I generally scrounge any hardwoods i can. Not having come across it before, i'm unfarmiliar with it. Put in a call to my FIL (who grew up on a farm), who also new nothing about it. He called a forrester friend of his, who recommended we not bother with it. He said the core is very soft, and tends to rot quickly. I do have a bunch of silver maple that was given to me.... would it compare to the silver? My FIL sort of made a comparison to poplar... burn quality wise. I don't have any real issues with a little poplar.... but i might not be so thrilled to spend my day working on a large amount of it. I do have other wood that i could be collecting..... but the BE is going to be time sensative. It will be given to someone else if i don't act on it in a day or so. Just wanted to get more opinions on it before i passed on it.... or acted on it.

Thanks,
Scott


----------



## Dr. Hackemoff (Apr 20, 2007)

Ductape said:


> I generally scrounge any hardwoods i can. Not having come across it before, i'm unfarmiliar with it. Put in a call to my FIL (who grew up on a farm), who also new nothing about it. He called a forrester friend of his, who recommended we not bother with it. He said the core is very soft, and tends to rot quickly. I do have a bunch of silver maple that was given to me.... would it compare to the silver? My FIL sort of made a comparison to poplar... burn quality wise. I don't have any real issues with a little poplar.... but i might not be so thrilled to spend my day working on a large amount of it. I do have other wood that i could be collecting..... but the BE is going to be time sensative. It will be given to someone else if i don't act on it in a day or so. Just wanted to get more opinions on it before i passed on it.... or acted on it.
> 
> Thanks,
> Scott



I agree on the rotting - most any decent size BE branch has some rot somewhere right off the cut. I can't believe it would store well.

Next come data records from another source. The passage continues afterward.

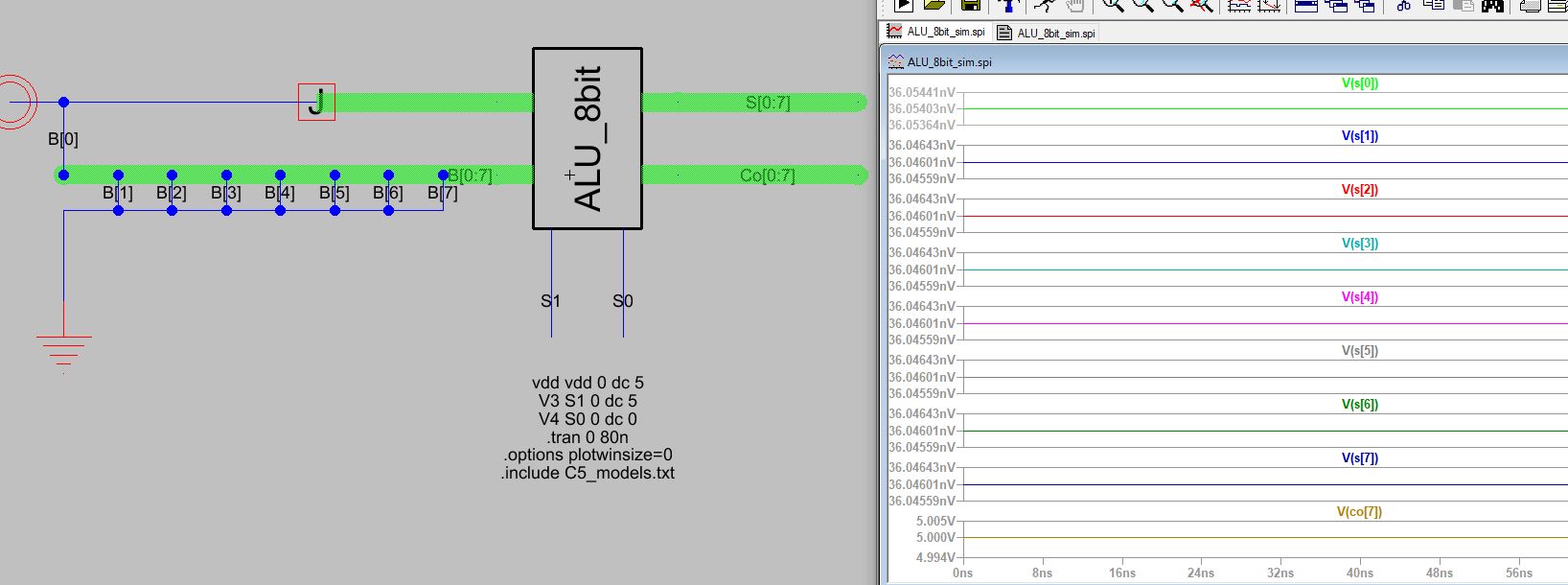Click the V(s[3]) trace label
The image size is (1568, 585).
(1359, 244)
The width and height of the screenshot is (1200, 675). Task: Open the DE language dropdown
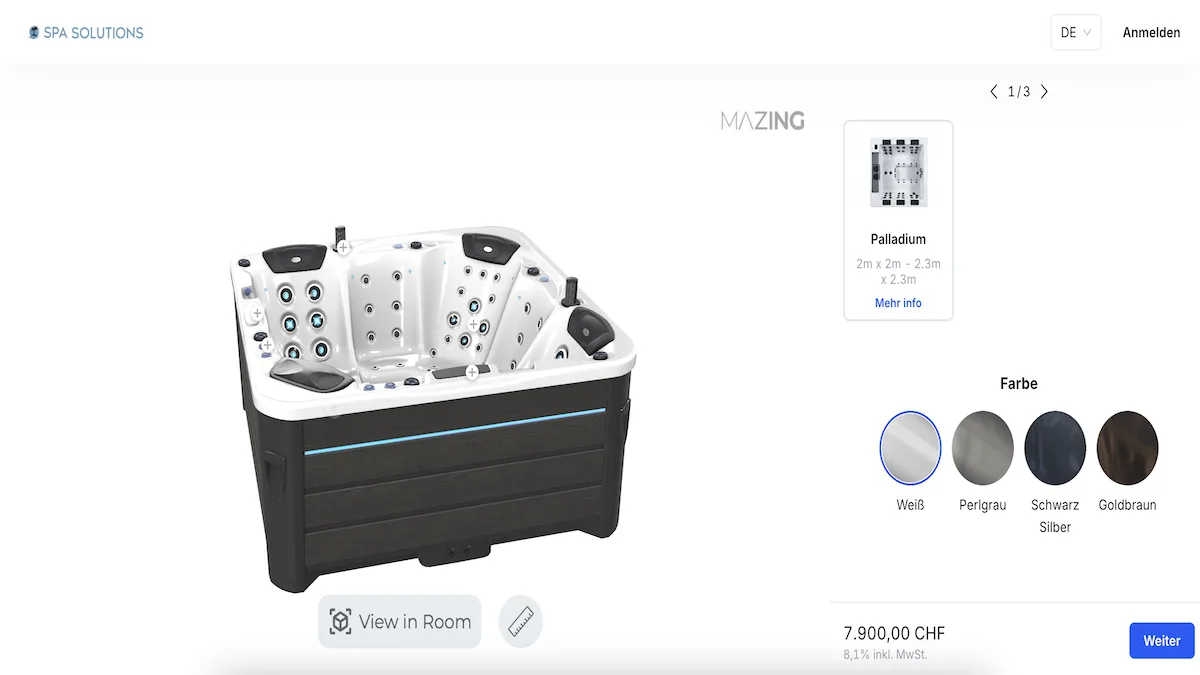click(1076, 32)
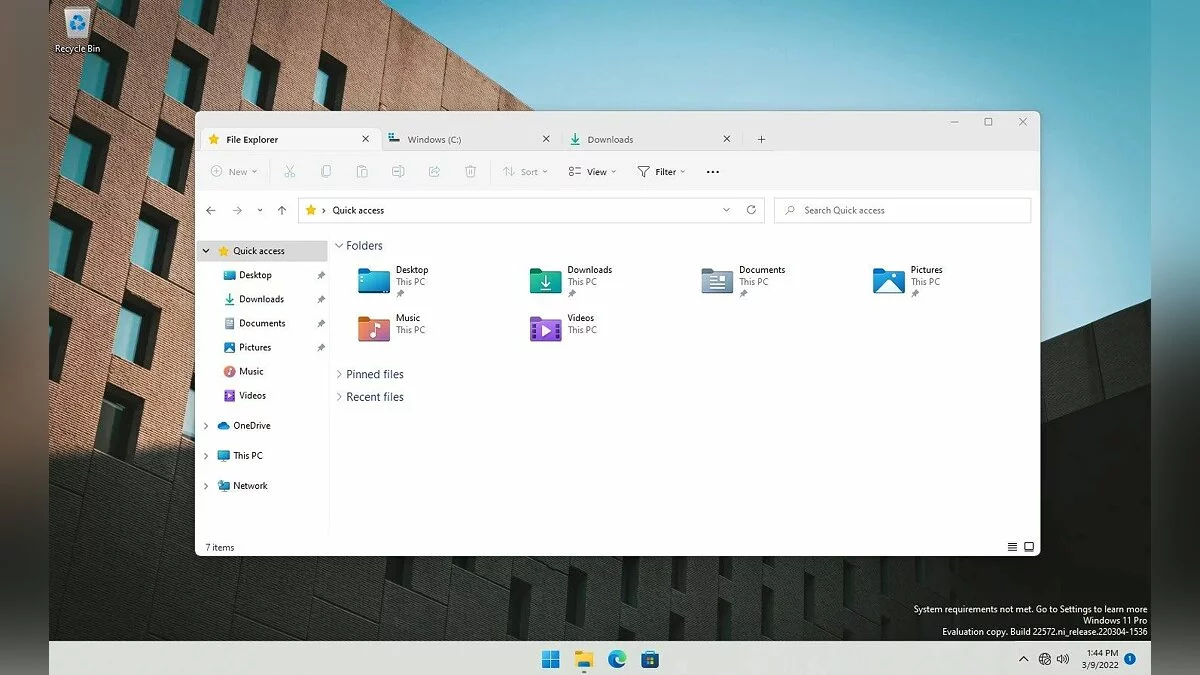Switch to details view icon in status bar
Image resolution: width=1200 pixels, height=675 pixels.
(x=1012, y=547)
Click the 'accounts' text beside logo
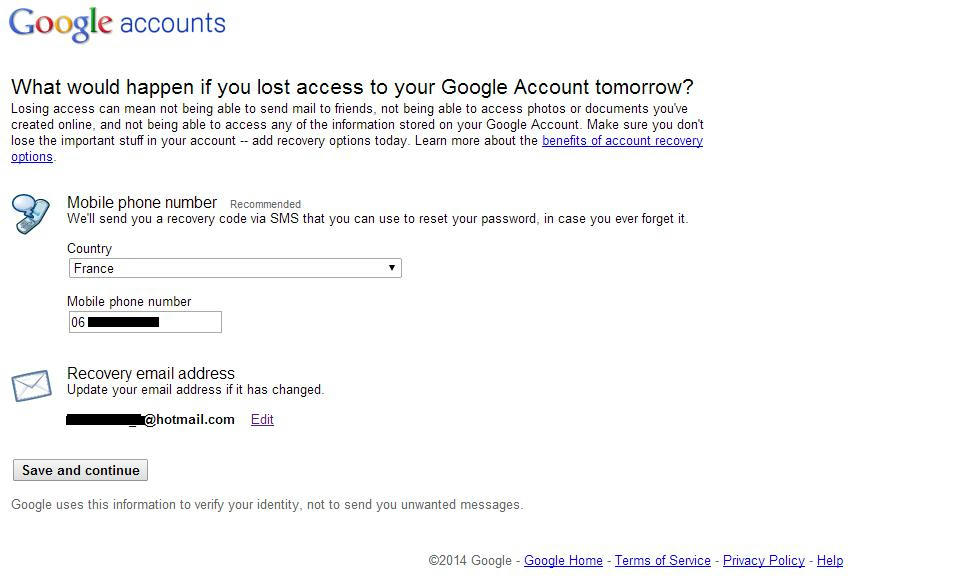The width and height of the screenshot is (980, 584). 172,24
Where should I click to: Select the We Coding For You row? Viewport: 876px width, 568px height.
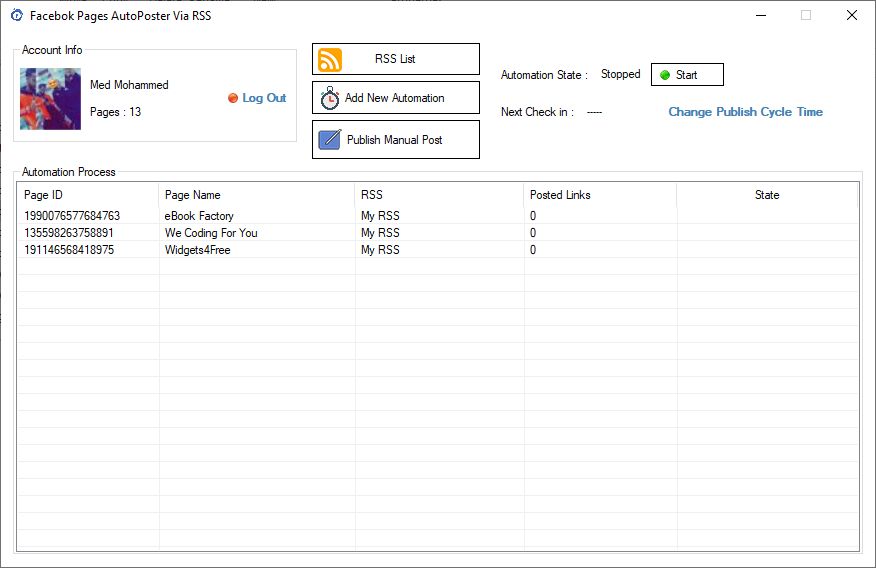438,233
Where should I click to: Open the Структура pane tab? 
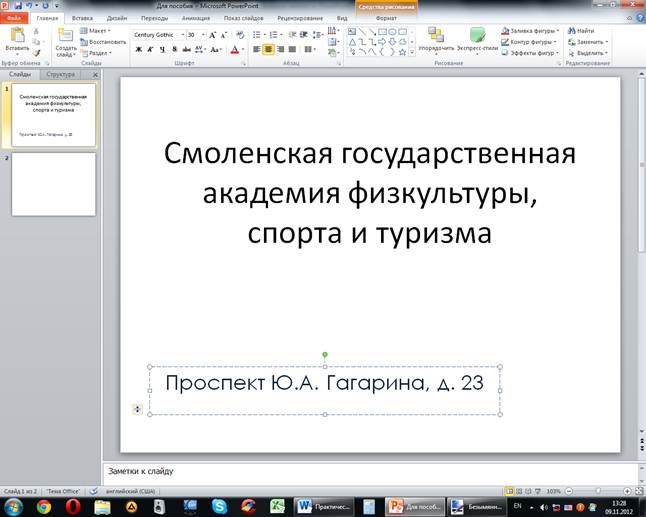(59, 74)
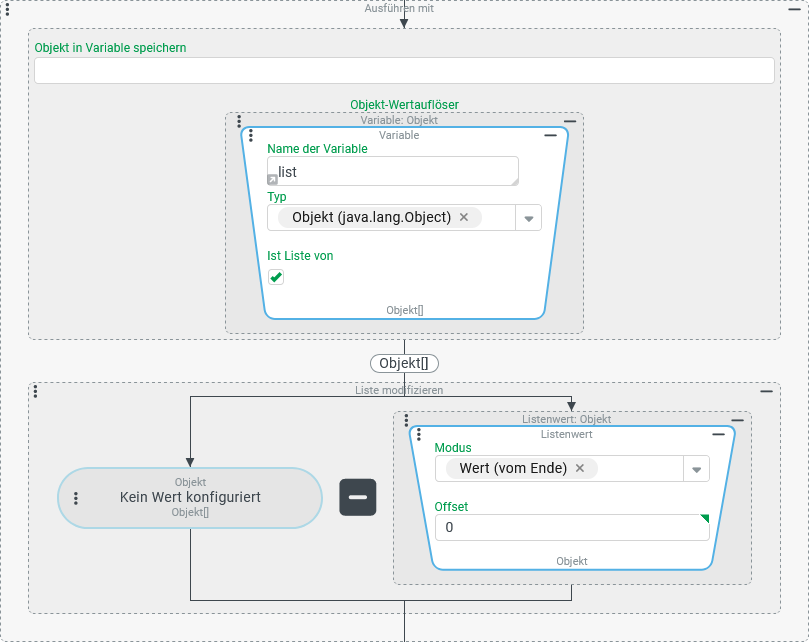Open the three-dot menu of Liste modifizieren
The height and width of the screenshot is (642, 809).
coord(35,391)
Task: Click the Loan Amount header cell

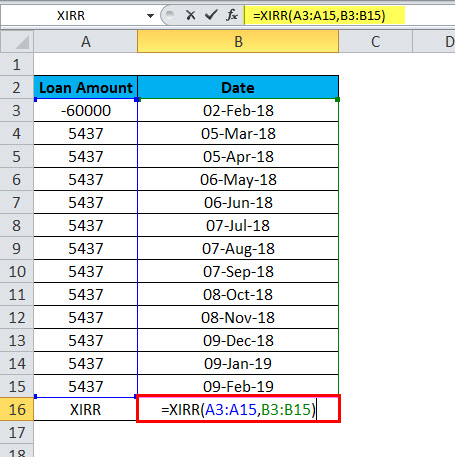Action: click(x=86, y=87)
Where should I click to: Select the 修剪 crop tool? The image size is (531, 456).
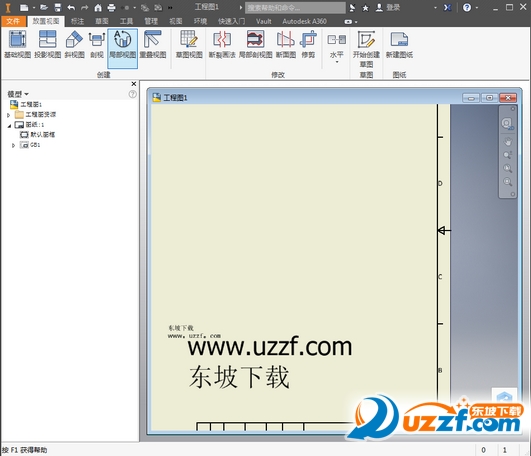[308, 44]
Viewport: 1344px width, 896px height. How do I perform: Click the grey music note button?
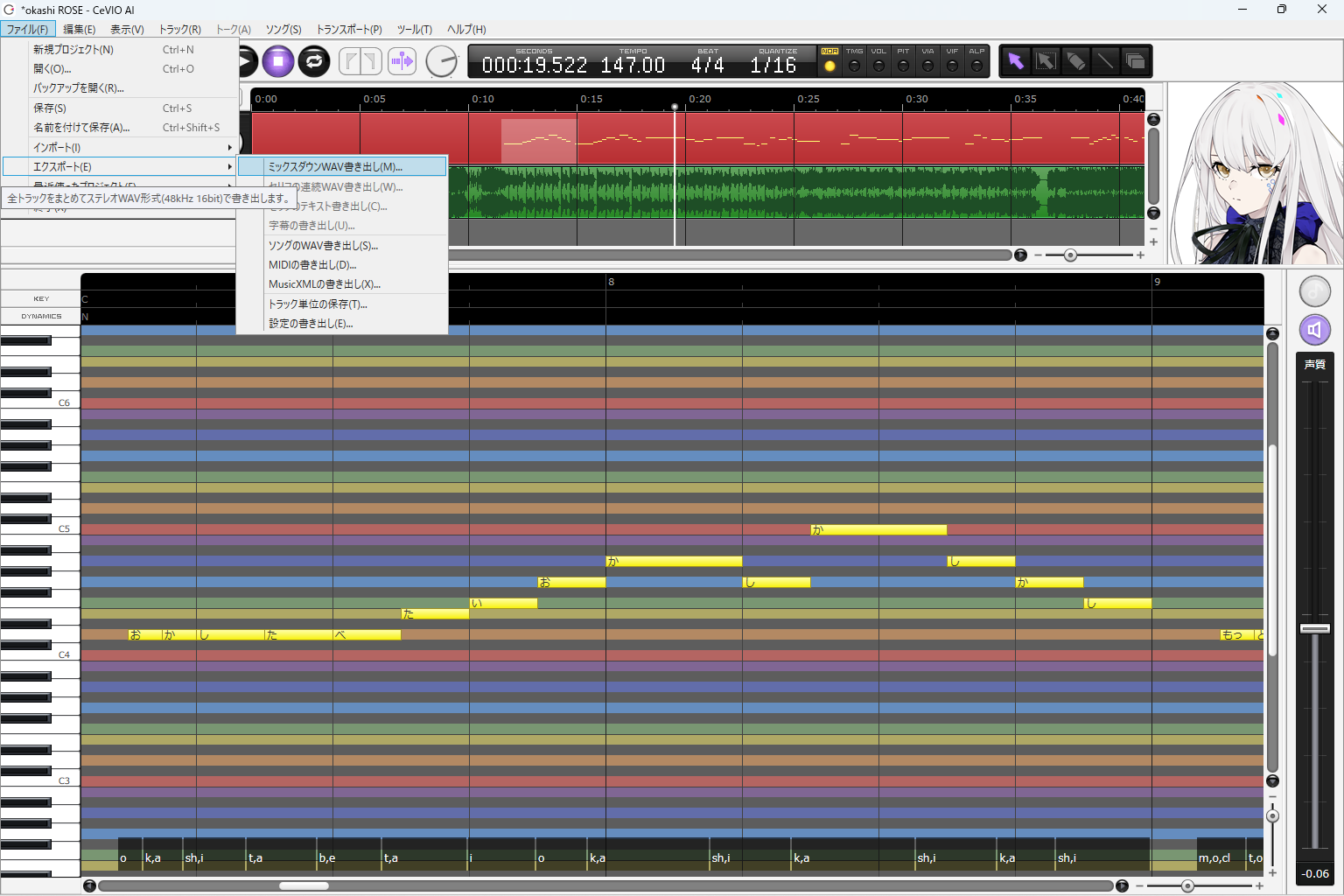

I've burned a lot of silver maple. It doesn't coal up so great either but it stores pretty well. I have eight cords of logs sitting on my yard to cut up. I plan to burn it mostly in the fall and spring and mix it with ash and oak in the winter.


----------



## kd460 (Apr 20, 2007)

I just can't stand the smell of boxelder when burning. I can handle diesel, gasoline, hunting buddies after 5 days into deer camp, wife's cooking, but not Boxelder.

It burns similiar to silver maple maybe a little faster, I would much rather burn maple. I stay away from box elder, but if it's all you got then theres your answer. KD


----------



## Ductape (Apr 20, 2007)

Well.... at this point i'll only go grab a load of the boxelder if it turns out to be very convenient. I have more than enough wood for next season..... and i'd say i'm well into the winter after. I guess i was hoping it would be better firewood than it is. I'm no firewood primadonna, but if it smells bad, rots fast, and burns fast..... then perhaps my time is better spent on better wood.

Thanks to everyone who responded!


----------



## jrclen (Apr 20, 2007)

It burns and it gives off heat. We call it gopher wood. Put some on the fire and go-fer some more. It's softwood, cuts and splits easy. I'd take it for free, no problem.


----------